Hunger manifests itself in different ways. The most serious is the consequence of the continued deprivation of nutrients or the inability to absorb them due to the state of health (malnutrition, acute malnutrition, delay in height or weight in relation to age). Another, a quieter form is due to insufficient caloric intake (chronic hunger or chronic undernutrition), an amount estimated by the World Health Organization at 1500-2500 Kcal/day. Finally, the third dimension, malnutrition is a term that we often confuse with the previous ones, which defines a physiological state that includes a wider range of imbalances, inadequacy or excess of nutrients; ‘Includes both malnutrition and overfeeding, as well as micronutrient deficiencies’
According to the most recent data published by the United Nations, 842 million people suffer from chronic hunger in the world, of which 827 million in developing countries. Fairly more than the total of the European population. Or, which is the same, in the 2011-2013 period one in eight people suffer from chronic hunger. This figure rises in the African continent to one in five approximately. It is undoubtedly one of the worst scourges of our time. Children, that is to say, the generations of tomorrow, take the worst part: one in four children under five suffer from chronic malnutrition. Of the 7.6 million deaths of children under the age of five that are registered each year, the third part is related to malnutrition, 2.6 million children die each year: 7,100 children a day or 296 children every hour.
What effects does it have? Hunger is not contagious, but in poorer regions, it is transmitted from generation to generation. The state of the mother during pregnancy, care, and nutrition in the first thousand days of the development of your baby can lead to adequate growth or serious sequelae and limitations for your entire life. It is a vicious circle that stands as a great barrier to the future development of a person and an entire country. In other words: ‘children without options become adults without options, which in turn find great difficulties in making their own children progress’. It not only supposes a violation of human rights and a cruel injustice, but it also supposes an immense burden for the countries that suffer it, that will be less healthy and productive in the future: with hunger, there is no future.

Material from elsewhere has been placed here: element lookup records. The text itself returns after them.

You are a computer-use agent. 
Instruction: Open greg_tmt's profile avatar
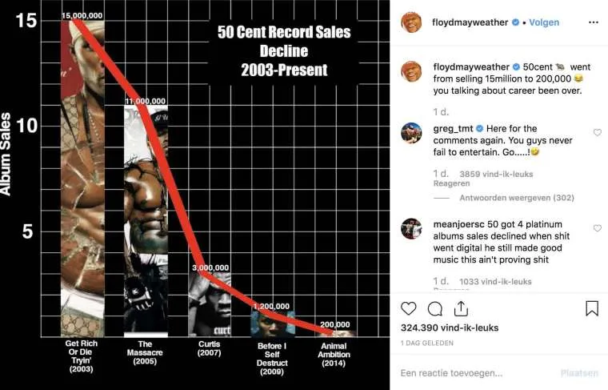pos(411,133)
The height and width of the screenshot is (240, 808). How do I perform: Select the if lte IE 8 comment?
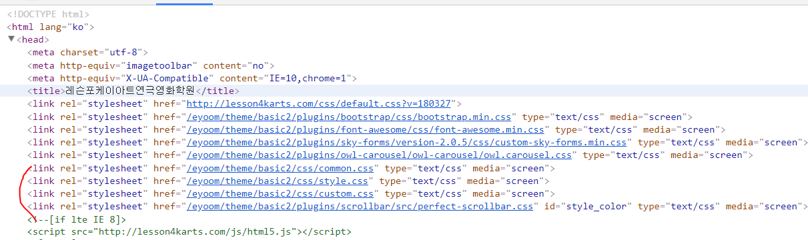pos(77,219)
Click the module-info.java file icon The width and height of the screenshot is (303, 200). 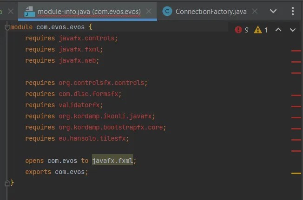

Some studies show that the future income of a malnourished child over a prolonged period of time is reduced by 20% (reaching up to 66%). If extrapolated globally, these levels of malnutrition could mean a cost equivalent to 125,000 million dollars when these children reach adulthood in 2030. Hunger is both the cause and consequence of poverty.
Today we know that hunger is avoidable. It only takes a political decision and citizen awareness to achieve this goal. However, we waste finite natural resources, we have created unfair international standards and many people are excluded from development, each day more exposed to droughts, floods or sharp price increases. If we do not change anything, we run the risk of perpetuating and aggravating the problem of hunger, when in 2050 our planet reaches 9,000 million inhabitants.
In global figures, hunger is not worse. The efforts made by many governments and the international community have paid off and important progress has been made in many countries. Globally, the number of women, men, boys and girls who go hungry has been decreasing since 1990 and has gone from 1,015 to 842 million, a decrease of 17 percent.
But those advances are infinitely slow. We already know that globally it will be impossible to achieve the goal set at the 1996 World Food Summit, which was to halve the number of people who go hungry: 498 million people. If we remain the same, a less ambitious goal that was raised in 2000 in the Millennium Development Goals, which foresees the halving of the proportion of undernourished people, is not within our reach either. If we do not change anything, we will not achieve any of these goals, which are already modest.